==== Passage

Thanksgiving

The Daily Reckoning PRESENTS: When people think of Thanksgiving, they
think of Pilgrims and Indians, sitting down at the same table to give
thanks…but in this DR Classique, first run on Thanksgiving Day, 1999,
Bill Bonner gives us a lesson in the real history behind the holiday…

THANKSGIVING

I turned to my trusty assistant…Beirne White…this morning.

“Beirne,” I said gravely, “tell me about Thanksgiving in Mississippi.”

Beirne proceeded to tell me about a Mississippi bluesman named “Son”
House, who lived to be 102 by doing what bluesmen tended to do…chasing
bad luck, bad liquor and bad women.

“What has that to do with Thanksgiving?”

“Nothing,” he replied…whereupon he drew on the resources generously
provided by Britannica.com, formerly of Chicago, lately of cyber space, to
get me the research I requested.

Beirne hails from Mississippi. And while Mississippians will sit down with
the rest of the nation…and tuck into their turkeys with equal
relish…perhaps only substituting Bourbon Pecan pie for the sweet potato
or pumpkin pie enjoyed in Maryland…it was not always so. Somewhere deep
in the most primitive part of his medulla oblongata, the part of the brain
where race memories are stored, Beirne resists Thanksgiving. It is, after
all, a Yankee holiday.

In the middle of the War Between the States, both sides would proclaim
days of “thanksgiving,” following the progress of the war as we now follow
the progress of the stock market. After each of the first and second
battles of Bull Run – which sent the Yankees fleeing back to Washington –
the Confederates proclaimed days of thanksgiving. But it was Lincoln’s day
that stuck. Declared after the battle of Gettysburg – the last great
Napoleonic charge of military history – Thanksgiving was set for the third
Thursday in the month of November, commemorating the Northern victory.

Beirne doesn’t say so…but this fact must stick in his craw. It doesn’t
help that the original celebration took place in Massachusetts. And that
it was hosted by a dour bunch of Puritans, who probably wouldn’t have been
able to enjoy a good dinner if their lives depended on it. But they
certainly had a lot to be thankful for.

As the Wall Street Journal reminds us annually, they nearly exterminated
themselves in typical Yankee fashion – by wanting to boss each other
around. They had arrived in Massachusetts by accident and bad seamanship,
intending to settle in the more hospitable climate of Virginia, which had
been colonized more than 10 years before. Once in Massachusetts, they
proceeded to set up such a miserable community that surely most of them,
had they lived, would have longed to return to England. The Soviets could
have learned from their example and spared themselves 70 years of misery.
Only after the “witch-burners and infant-damners” abandoned their communal
form of organization, and allowed people to work for themselves, did the
colony have a prayer of survival.

========
==== Excerpted records

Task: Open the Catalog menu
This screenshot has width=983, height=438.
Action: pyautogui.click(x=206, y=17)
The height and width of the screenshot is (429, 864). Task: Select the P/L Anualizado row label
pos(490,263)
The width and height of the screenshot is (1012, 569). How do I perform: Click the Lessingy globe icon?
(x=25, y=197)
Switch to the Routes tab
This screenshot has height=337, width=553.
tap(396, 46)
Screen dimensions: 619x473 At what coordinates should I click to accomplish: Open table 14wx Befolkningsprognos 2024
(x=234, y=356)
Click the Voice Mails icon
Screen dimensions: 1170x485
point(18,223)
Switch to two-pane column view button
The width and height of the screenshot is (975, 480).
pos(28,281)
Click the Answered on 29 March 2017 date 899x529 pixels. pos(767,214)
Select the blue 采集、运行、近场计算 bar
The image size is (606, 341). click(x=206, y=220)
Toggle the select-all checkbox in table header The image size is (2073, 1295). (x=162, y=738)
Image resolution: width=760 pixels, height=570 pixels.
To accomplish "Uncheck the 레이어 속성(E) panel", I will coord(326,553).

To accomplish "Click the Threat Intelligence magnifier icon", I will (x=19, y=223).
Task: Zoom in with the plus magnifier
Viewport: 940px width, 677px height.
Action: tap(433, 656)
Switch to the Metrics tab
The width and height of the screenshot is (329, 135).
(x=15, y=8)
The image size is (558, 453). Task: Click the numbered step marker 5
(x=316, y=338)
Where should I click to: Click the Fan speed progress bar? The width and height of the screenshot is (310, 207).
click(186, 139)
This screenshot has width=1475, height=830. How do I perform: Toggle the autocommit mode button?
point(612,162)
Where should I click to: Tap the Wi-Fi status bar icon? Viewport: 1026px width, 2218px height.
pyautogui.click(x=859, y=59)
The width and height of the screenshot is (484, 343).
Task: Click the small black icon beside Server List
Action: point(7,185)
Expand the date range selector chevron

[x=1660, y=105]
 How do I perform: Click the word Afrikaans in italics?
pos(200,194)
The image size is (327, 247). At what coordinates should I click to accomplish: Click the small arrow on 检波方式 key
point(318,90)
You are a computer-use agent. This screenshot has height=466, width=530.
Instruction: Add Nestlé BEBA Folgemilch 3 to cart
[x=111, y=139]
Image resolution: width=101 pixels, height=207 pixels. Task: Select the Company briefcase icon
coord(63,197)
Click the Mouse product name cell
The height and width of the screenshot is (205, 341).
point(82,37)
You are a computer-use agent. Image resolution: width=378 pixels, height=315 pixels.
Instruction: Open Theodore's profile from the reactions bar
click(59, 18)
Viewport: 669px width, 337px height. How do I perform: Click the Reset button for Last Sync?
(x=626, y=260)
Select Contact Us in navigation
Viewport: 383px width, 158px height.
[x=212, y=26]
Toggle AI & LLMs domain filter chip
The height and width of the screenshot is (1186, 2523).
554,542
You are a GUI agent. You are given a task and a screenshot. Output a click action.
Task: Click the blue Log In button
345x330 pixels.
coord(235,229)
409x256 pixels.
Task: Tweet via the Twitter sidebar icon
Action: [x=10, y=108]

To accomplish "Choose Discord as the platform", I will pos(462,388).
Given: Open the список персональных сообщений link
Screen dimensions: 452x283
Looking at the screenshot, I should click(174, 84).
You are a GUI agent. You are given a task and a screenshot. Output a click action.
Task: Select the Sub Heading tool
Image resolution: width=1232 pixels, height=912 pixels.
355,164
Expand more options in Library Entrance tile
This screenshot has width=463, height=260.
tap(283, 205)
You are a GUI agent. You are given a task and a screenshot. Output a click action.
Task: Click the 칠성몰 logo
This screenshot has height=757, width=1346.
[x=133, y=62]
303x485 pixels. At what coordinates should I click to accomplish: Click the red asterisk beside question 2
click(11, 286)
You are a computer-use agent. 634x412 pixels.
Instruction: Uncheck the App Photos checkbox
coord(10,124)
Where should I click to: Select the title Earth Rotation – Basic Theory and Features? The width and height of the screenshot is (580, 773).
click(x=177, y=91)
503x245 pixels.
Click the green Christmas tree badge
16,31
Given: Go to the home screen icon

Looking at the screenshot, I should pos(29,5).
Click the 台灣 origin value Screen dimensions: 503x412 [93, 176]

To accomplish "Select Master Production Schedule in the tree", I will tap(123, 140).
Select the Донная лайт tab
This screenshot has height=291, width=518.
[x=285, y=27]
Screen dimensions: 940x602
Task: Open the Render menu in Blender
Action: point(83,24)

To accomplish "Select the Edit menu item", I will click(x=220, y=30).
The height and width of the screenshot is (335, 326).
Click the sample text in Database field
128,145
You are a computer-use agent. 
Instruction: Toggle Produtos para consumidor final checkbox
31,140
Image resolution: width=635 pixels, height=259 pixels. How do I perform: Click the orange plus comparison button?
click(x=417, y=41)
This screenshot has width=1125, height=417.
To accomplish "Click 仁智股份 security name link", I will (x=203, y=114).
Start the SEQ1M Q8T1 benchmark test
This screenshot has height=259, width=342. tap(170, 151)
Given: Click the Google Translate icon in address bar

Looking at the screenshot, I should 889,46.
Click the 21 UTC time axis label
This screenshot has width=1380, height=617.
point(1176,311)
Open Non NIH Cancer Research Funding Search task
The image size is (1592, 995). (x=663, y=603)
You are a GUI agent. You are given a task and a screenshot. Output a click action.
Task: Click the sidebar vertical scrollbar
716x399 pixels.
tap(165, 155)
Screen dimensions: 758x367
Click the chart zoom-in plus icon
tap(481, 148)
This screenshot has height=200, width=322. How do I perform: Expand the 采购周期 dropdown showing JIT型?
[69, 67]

========

Answer these questions about the Thanksgiving text:
1. In what year was this piece first run?
2. After which battle was Lincoln's Thanksgiving declared?
3. Where had the Puritans intended to settle before arriving in Massachusetts?
The records were taken from a different source than the Thanksgiving text.

## Written solution:
1. 1999
2. The battle of Gettysburg
3. Virginia